Anti-smoking crusader
Stan Glantz has never pulled punches in his fight with big tobacco. And he isn't about to start now.
"I think I'd like to just destroy the tobacco industry," he says bluntly. "It is an industry that kills 5 million people a year. It has no business existing. Make them go do something useful."
While Glantz admits he is far from putting cigarette makers out of business, the 62-year-old professor of medicine and cardiology at the University of California San Francisco has landed his share of blows along the way.
Most damaging among them was his bold move (backed staunchly by UCSF) in 1995 to publish more than 4,000 confidential memos and reports that proved the tobacco industry knew 30 years earlier that nicotine was addictive and smoking caused cancer.
Those secret documents arrived at Glantz's office in an anonymous FedEx package in May of 1994. The return address read simply "Mr. Butts," an apparent reference to the Doonesbury character who tries to talk kids into smoking. Those papers, according to Glantz, proved to be a central element in billions of dollars in successful litigation against the tobacco industry.
Since then, the archive of tobacco-industry documents at Glantz's Center for Tobacco Control Research and Education at UCSF has ballooned to more than 50 million pages. The center, the largest of its kind in the world, includes a couple dozen researchers and staff members, some of whom spend their days doing nothing but managing the library of documents and training others from around the globe to mine the resource for research, lawsuits and new smoke-free laws.

--- --- ---

» **Exercise**: Retype, word for word, the part of the Stan Glantz profile above that opens with the words containing "Anti-smoking crusader" and closes with "smoking caused cancer.".

» **Provided data**:
--- --- ---

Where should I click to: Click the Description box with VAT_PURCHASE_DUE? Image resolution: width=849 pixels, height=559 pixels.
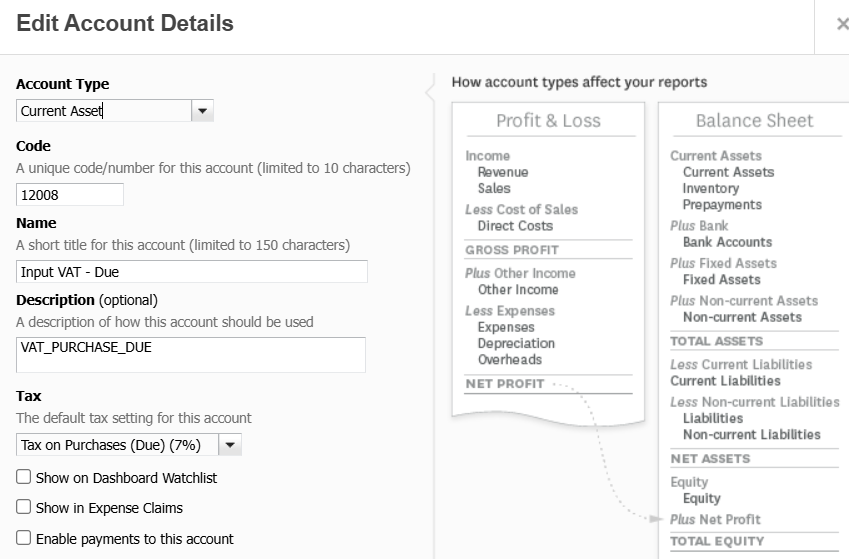coord(191,354)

--- --- ---

» **Exercise answer**:
Anti-smoking crusader
Stan Glantz has never pulled punches in his fight with big tobacco. And he isn't about to start now.
"I think I'd like to just destroy the tobacco industry," he says bluntly. "It is an industry that kills 5 million people a year. It has no business existing. Make them go do something useful."
While Glantz admits he is far from putting cigarette makers out of business, the 62-year-old professor of medicine and cardiology at the University of California San Francisco has landed his share of blows along the way.
Most damaging among them was his bold move (backed staunchly by UCSF) in 1995 to publish more than 4,000 confidential memos and reports that proved the tobacco industry knew 30 years earlier that nicotine was addictive and smoking caused cancer.